# Seleção:

○ ○ ○ ○

O amor não pede licença!

Este ensaio tem como base a obra O Banquete de Platão, escrita no século IV a.C., na qual diversos personagens — entre eles Sócrates, Aristófanes e Agatão — se reúnem para discursar sobre a natureza do amor (Eros). O texto, estruturado como um diálogo filosófico e literário, explora diferentes concepções de amor, desde o desejo físico até a contemplação do Belo absoluto, sendo uma das mais influentes reflexões da tradição ocidental sobre o tema.

Tem gente que acha que falar de amor é coisa de poeta meloso ou de livro de autoajuda de aeroporto. Mas basta um encontro casual no metrô, uma mensagem não respondida, ou aquele silêncio constrangedor no jantar para percebermos: o amor é uma força estranha que atravessa tudo — inclusive quem não quer papo com ele. E é justamente por essa força indomável que O Banquete, de Platão, continua a ser um texto desconcertante. Lá estão Sócrates, Aristófanes, Fedro, Agatão e companhia, cada um tentando definir o tal Eros como quem tenta agarrar vento com as mãos.

Mas talvez o maior erro de leitura seja encarar O Banquete como um tratado sobre o amor apenas entre corpos ou entre almas. O texto é também sobre outra coisa: o impulso que nos arranca do lugar em que estamos e nos faz querer o que não temos. Não importa o objeto — beleza, sabedoria, eternidade ou poder —, amar é sempre uma falta. Um furo no tecido do real. Um buraco que nem mesmo os deuses escapam de sentir.

Aristófanes, com seu mito dos andróginos partidos, aposta numa visão engraçada e melancólica: éramos inteiros, fomos divididos, e agora vagamos incompletos atrás de nossa outra metade. Uma visão romântica que ainda alimenta aplicativos de namoro, filmes da Sessão da Tarde e promessas de “alma gêmea”. Mas há algo de trágico nisso: quem garante que vamos mesmo encontrar esse pedaço perdido? E se formos condenados a desejar para sempre?

○ ○ ○ ○

# Trecho da listagem:
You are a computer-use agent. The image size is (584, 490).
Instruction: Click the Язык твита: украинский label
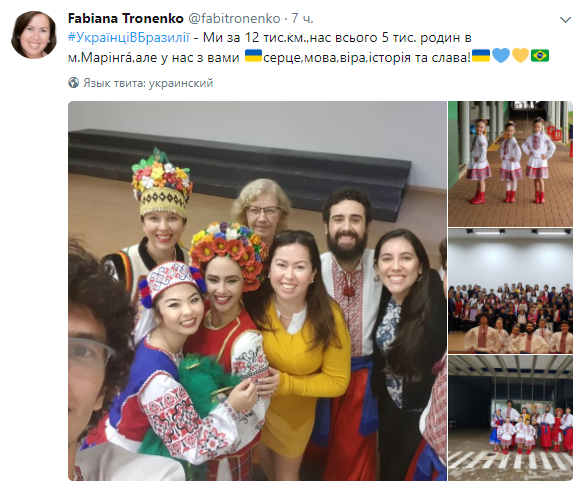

○ ○ ○ ○

# O que se espera:
Segundo o ensaio sobre O Banquete, em que século Platão escreveu essa obra?

# Resposta:
No século IV a.C.